Moscow was a city we could have settled in for a while. There was so much to see, great food and nightlife, and a rich literary and cultural history. Yet our stay was only to last two days. Obtaining a tourist visa to Russia is an expensive, time consuming ordeal and almost impossible to do from outside of the US. After four consecutive days visiting the Russian embassy in Mongolia, we secured a transit visa permitting us two nights in Moscow between arriving on the Trans-Siberian railway and leaving for Finland.
Having no time to spare, we stepped off our long train ride from Mongolia and picked up our normal pace to race around seeing the city.
Russia requires all visitors to register their location each night with the police (our hotel did this for us) and carry their passports with them at all times. The militia can stop anyone at anytime to ask for identification. I was a bit worried about police harassment – apparently this was a bigger problem a few years ago – but it turned out to be unwarranted.
Our first night was unseasonably warm for autumn; we walked around without a jacket amidst the crowds of tourists. The city came even more alive as the sun set – restaurants and cafes’ outdoor seating was full and musicians were in the streets.
Moscow is centered on the Kremlin, the walled complex of government buildings and former head of the Orthodox Church. To the south of the Kremlin is the Moscow River; to the east is Red Square and St. Basil’s Church. Surrounding ring and radial roads make the city very compact and walkable.
The triangular Kremlin is surrounded by high brick walls and twenty-one watch towers. The palace and towers were off-limits to visitors, but we were permitted to view the national Armory containing Russian thrones, artifacts, and treasures, and inside the three historic cathedrals of Annunciation, Assumption, and Archangel. The Bell Tower of Ivan the Great stands out as the tallest structure in the Kremlin.
Red Square still displays the embalmed body of Lenin, the first premier of the Soviet Union, despite communism’s end twenty years ago.
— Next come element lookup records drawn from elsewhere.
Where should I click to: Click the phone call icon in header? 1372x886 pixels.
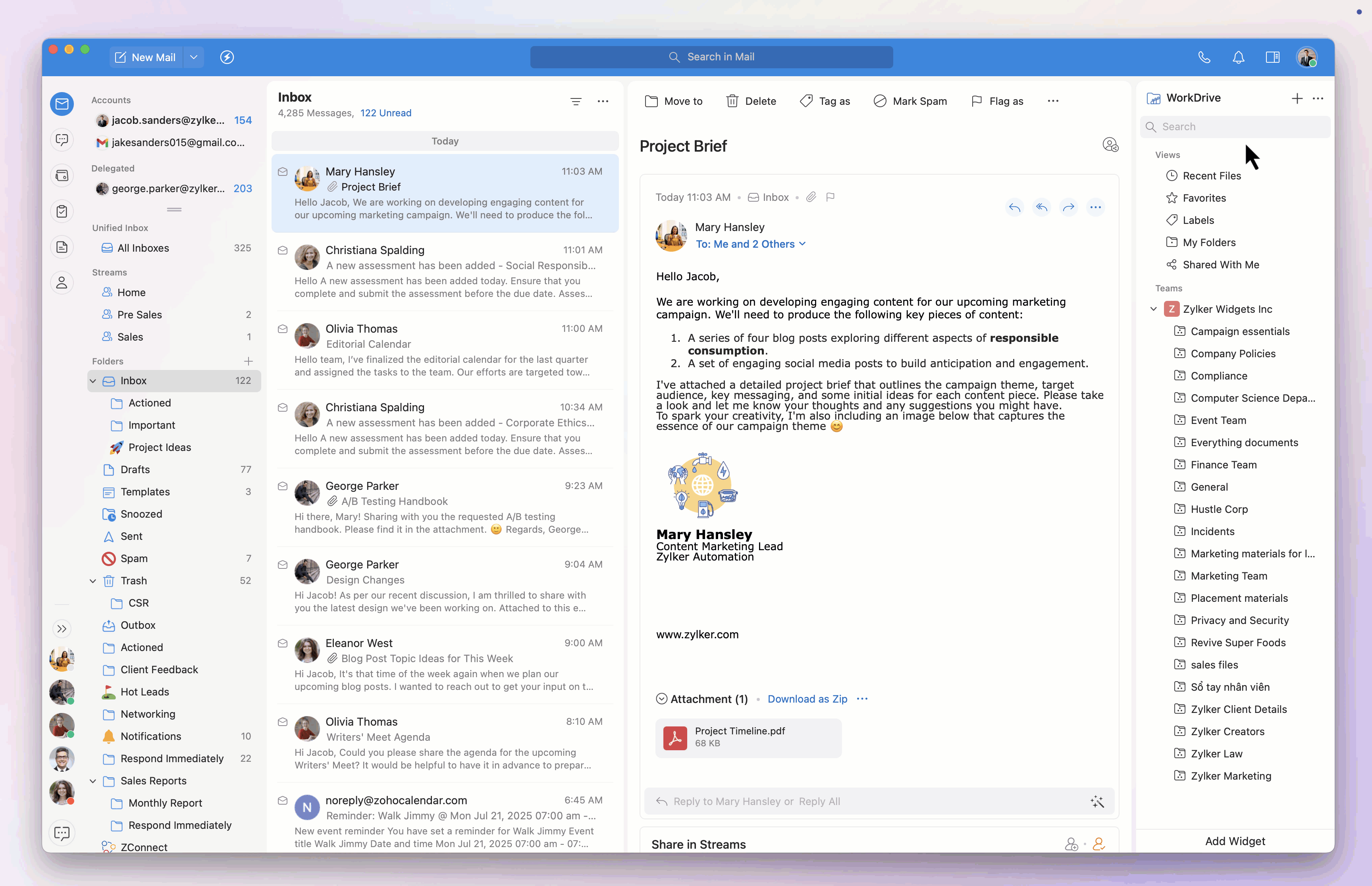pyautogui.click(x=1204, y=57)
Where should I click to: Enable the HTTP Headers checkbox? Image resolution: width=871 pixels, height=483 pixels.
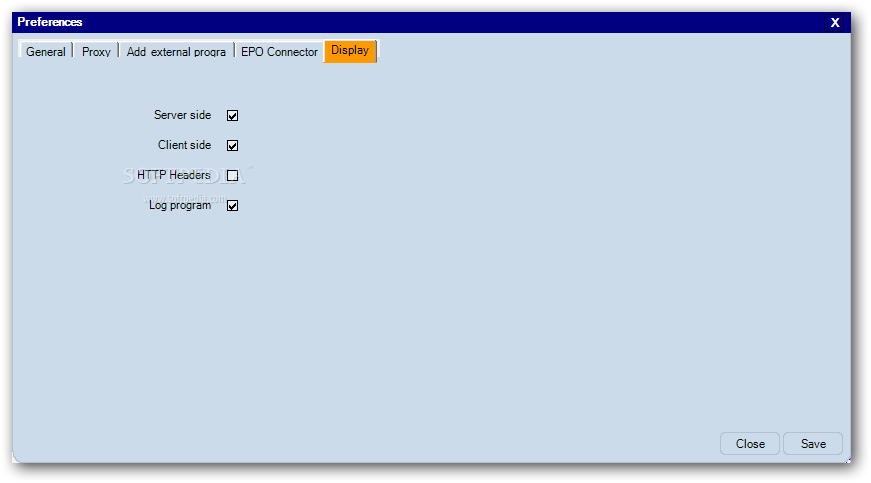pos(232,175)
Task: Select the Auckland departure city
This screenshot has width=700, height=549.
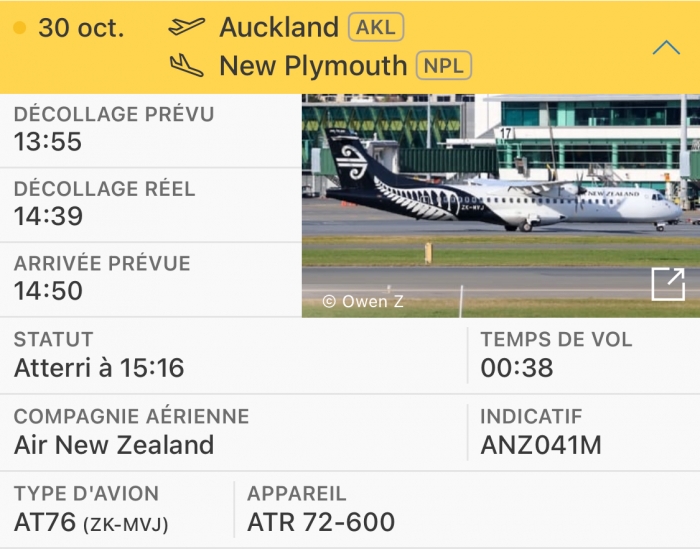Action: (x=279, y=27)
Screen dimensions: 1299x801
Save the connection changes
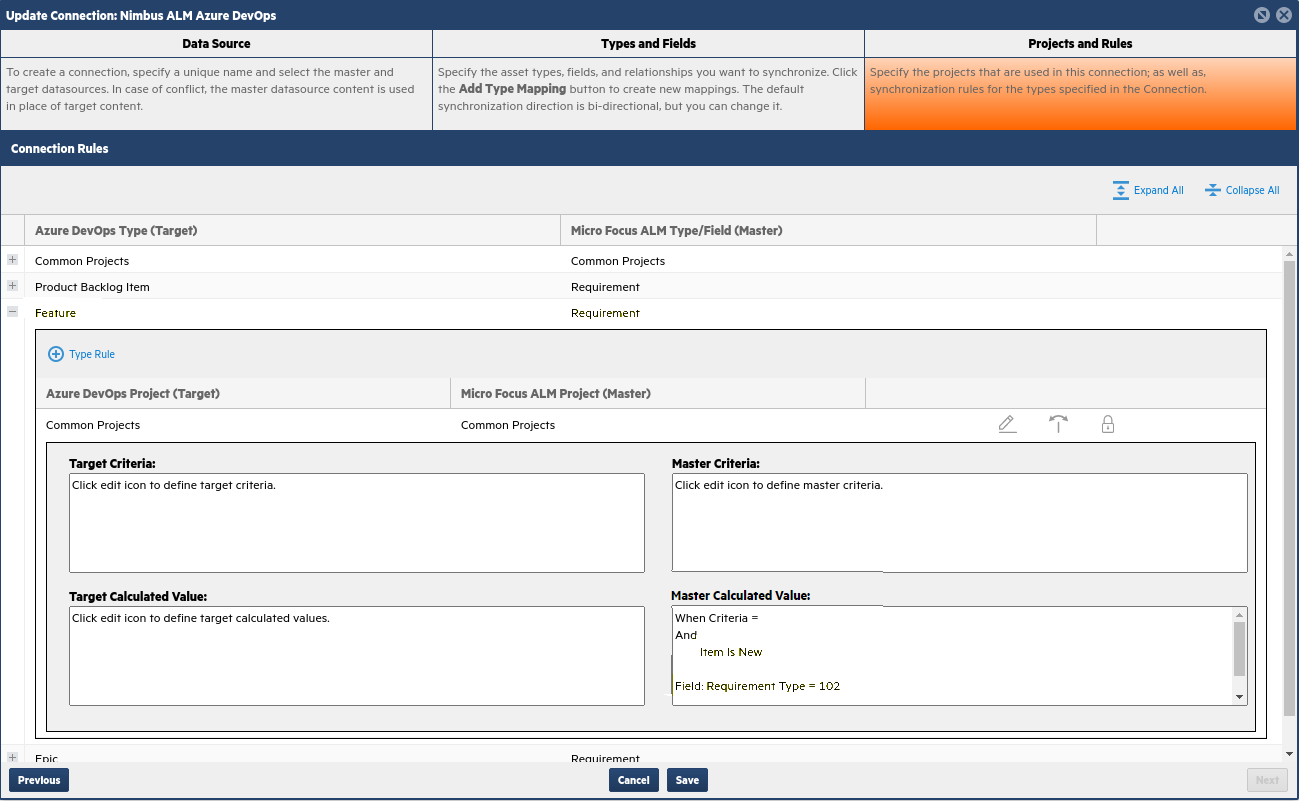pyautogui.click(x=687, y=779)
Having seen the bodies of Ho Chi Minh in Hanoi and Chairman Mao in Beijing we of course had to see Lenin. The procedure for visiting was similar – everyone had to pass through a metal detector without cameras and bags, but unlike the other two, there was no line to see Lenin. The Mausoleum was empty except for the bored guards. We had our time to gape at the body, which was in better shape than the others despite being 50 years older.
At the north end of Red Square is St. Basil’s Cathedral, completed in the sixteenth century on the order of Ivan the Terrible to celebrate Russian military victories. Its colorful towers and onion shaped domes are instantly recognizable as the iconic image of Russia.
The Cathedral of Christ the Savior is the most impressive church in the city. Built after the fall of the Soviet Union on the site of a former one dynamited by Stalin, it is the tallest Orthodox Church in the world at 340 feet high. The inside was even more impressive than the outside featuring amazing murals and icons (no pictures were allowed).
The weather stopped cooperating with us on our last day; the rain put a damper on our plans to walk through the parks and cruise along the Moscow River. Fortunately, one of Moscow’s more interesting attractions, its subway system, is underground.
Deep, deep underground.
Escalators leading down are very steep and fast yet take forever to reach the bottom. After a few seconds, we felt a strong sense of vertigo – it didn’t help that billboard ads were posted parallel to the escalators rather than level.
The stations are architectural wonders, featuring sculptures, chandeliers, bas reliefs, and stained glass.
Some were very futuristic…
some were traditional…
…but all were immaculate and impressive.
Each station had a unique history; we could have taken a subway tour – but we unfortunately ran out time. Finding our way around the system was not easy, since signs were all labeled in Cyrillic alphabet. But getting lost (as we did a few times) wasn’t the worst thing as we were able to see a few more stations.
We returned to our hotel exhausted from moving for two days straight, packed up our bags and left Moscow as we had arrived: by an international overnight train to Helsinki.